NCAA Football

Now more than ever, the Ducks’ defense needs to carry the team

October 13, 2017

One play can change the outlook on the entire season.

When starting quarterback Justin Herbert barreled into the end zone for a touchdown versus Cal on Sept. 30, the sophomore ended up breaking his collarbone, an injury that is forecasted to have him out of action for 4-6 weeks.

It was a steep price to pay for seven points, and it shifted the leadership that Herbert had shouldered onto the rest of the team. It’s now up to the defensive side of the ball to step up even further for the Ducks — who sit at 4-2 halfway through the season — to stay competitive and add to the win column.

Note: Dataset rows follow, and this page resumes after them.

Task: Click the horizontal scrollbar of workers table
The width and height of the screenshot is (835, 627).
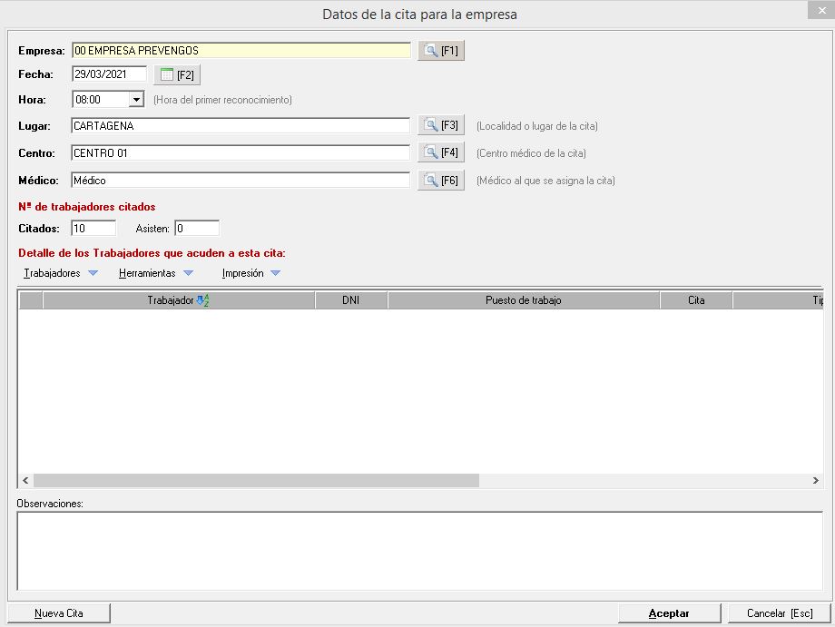Action: pos(256,481)
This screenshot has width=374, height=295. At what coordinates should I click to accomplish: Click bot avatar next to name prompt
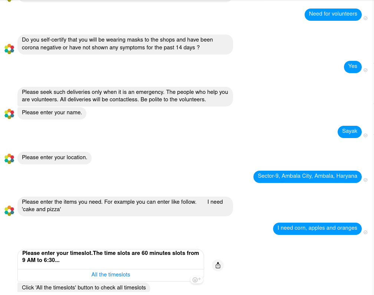[9, 114]
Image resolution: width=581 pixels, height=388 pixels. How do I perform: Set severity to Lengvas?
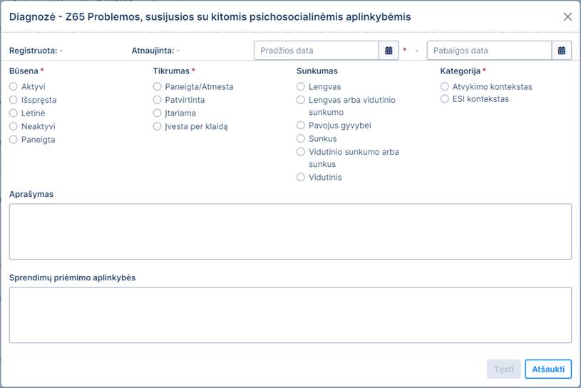(x=301, y=87)
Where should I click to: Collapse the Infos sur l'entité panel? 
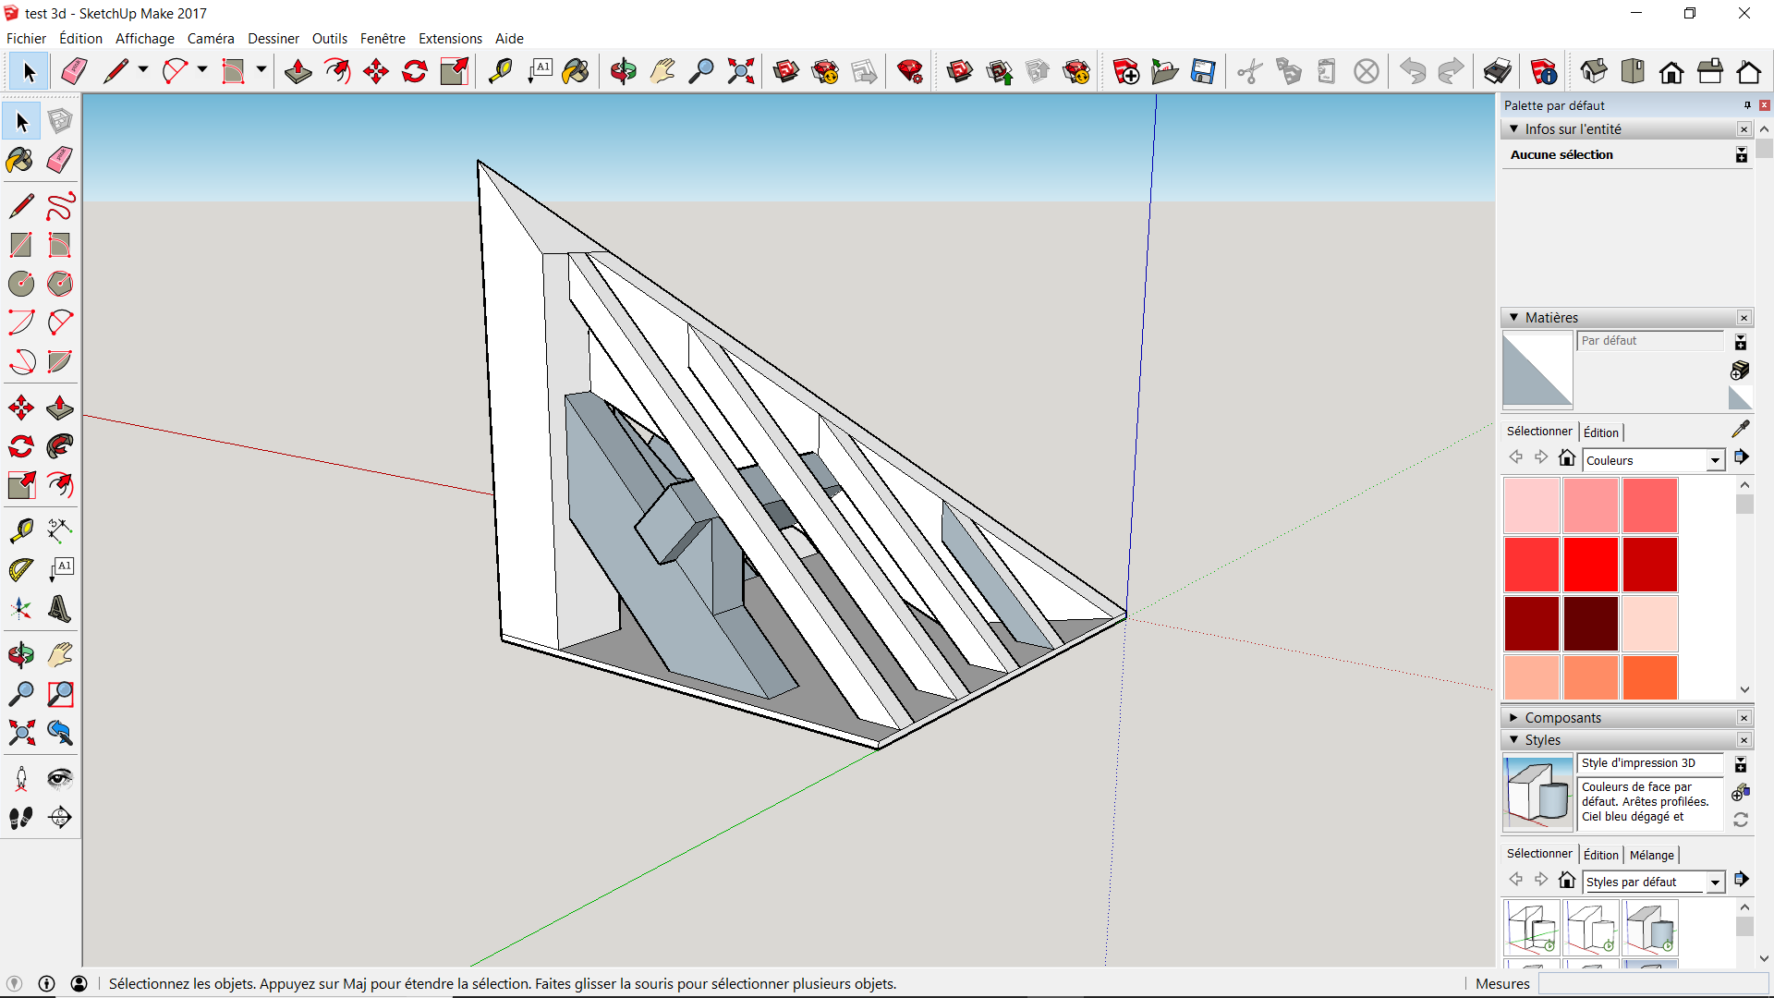point(1513,129)
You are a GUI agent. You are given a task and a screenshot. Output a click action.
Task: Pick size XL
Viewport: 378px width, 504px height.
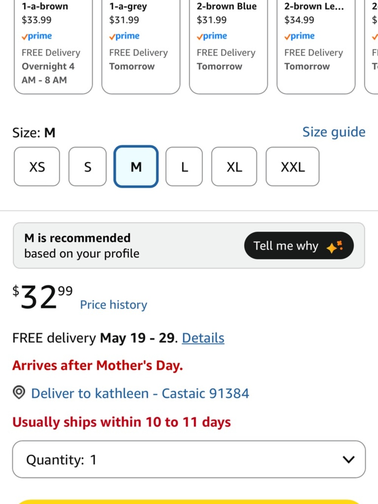click(x=234, y=167)
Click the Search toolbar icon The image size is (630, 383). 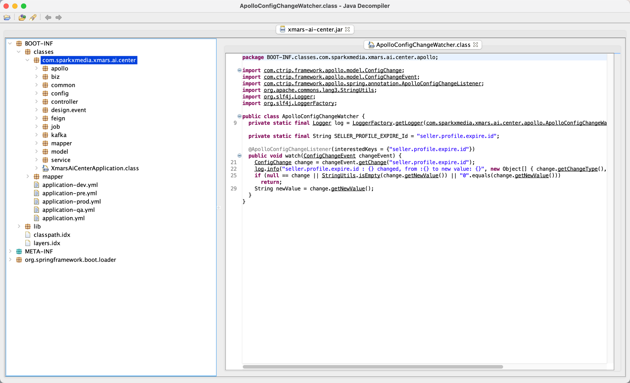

“We’re good at times, but we got to keep doing it,” safety Tyree Robinson said. “That’s what great defenses do. We’re surely getting there.”

It wasn’t all there in last Saturday’s 33-10 loss to then-No. 11 Washington State. Granted, it was true freshman Braxton Burmeister’s first start at quarterback, so the Cougars loaded the box against the run game and limited the Ducks’ offensive attack, putting additional stress on Oregon’s defense.

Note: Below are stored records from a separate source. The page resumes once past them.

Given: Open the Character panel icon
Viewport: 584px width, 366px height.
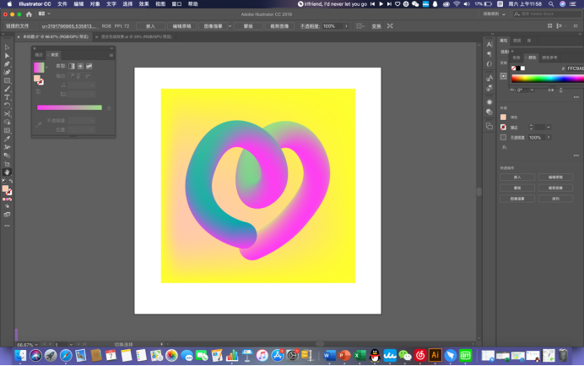Looking at the screenshot, I should (x=489, y=44).
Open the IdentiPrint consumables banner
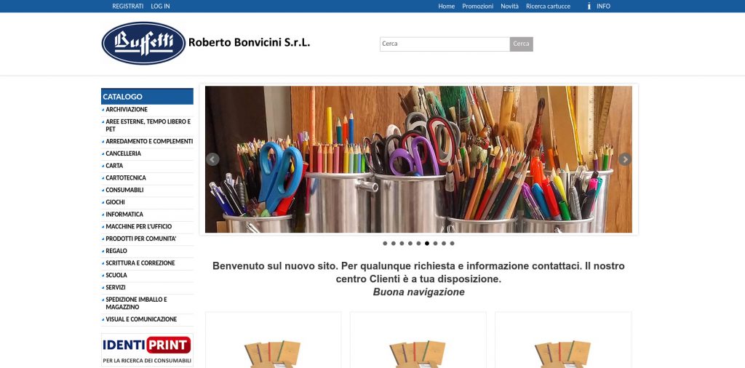This screenshot has width=745, height=368. 147,350
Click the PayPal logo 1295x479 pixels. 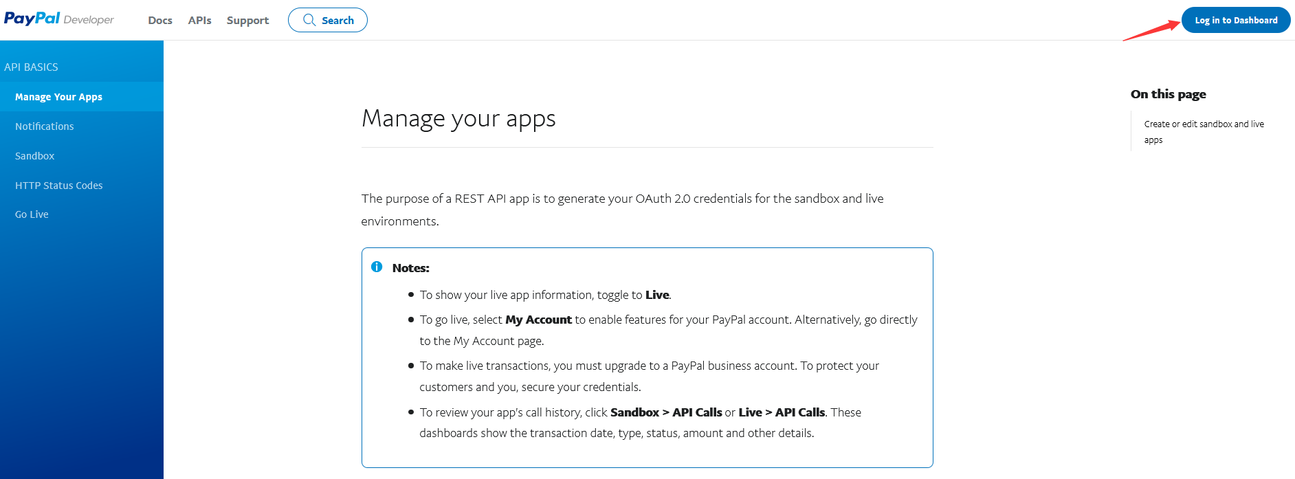click(x=32, y=19)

“Our quarterback situation is kind of shifty because of everything that happened with Herbert,” defensive lineman Jalen Jelks said. “[The defense] just has to push the offense to keep them going.”

Although last Saturday didn’t go their way, there’s reason to believe that the defense can do what Jelks conveyed. Under first-year defensive coordinator Jim Leavitt, the defensive unit has drastically improved from last season, in which the Ducks ranked among the worst in the nation in multiple statistical categories.

“We were really awful,” cornerback Arrion Springs said. “I figured it was all there and we were really hungry for it. We want to prove that we’re really good players.”

Oregon’s defense still has room for improvement but has already compiled a couple statement games under its belt. Second half interceptions sealed a 42-35 win versus Nebraska, and Wyoming’s NFL-touted quarterback Josh Allen was helpless in a 49-13 loss on Sept. 16.

The numbers back up the defensive turnaround, too. The Ducks rank 10th in rushing yards allowed per game, fifth in third down conversions, and are first in the Football Bowl Subdivision in total sacks.

Oregon has shown signs of life on the defensive end over the first six games of the season, however, all they’re able to do now is look ahead to the rest of the season. And that starts on Saturday at No. 23 Stanford in what is expected to be a physical contest between the Pac-12 north rivals.

“[Stanford] loves to run the ball, and that’s how they’re going to impose their will: just run it down your throat until you give up or quit,” linebacker Troy Dye said. “It’s going to test our strength and our toughness.”

For many years, it’s been the Oregon offense aiming to outscore the opponent. But with Herbert out and the offense in flux, it’s up to the defense to set the tone for both sides of the ball.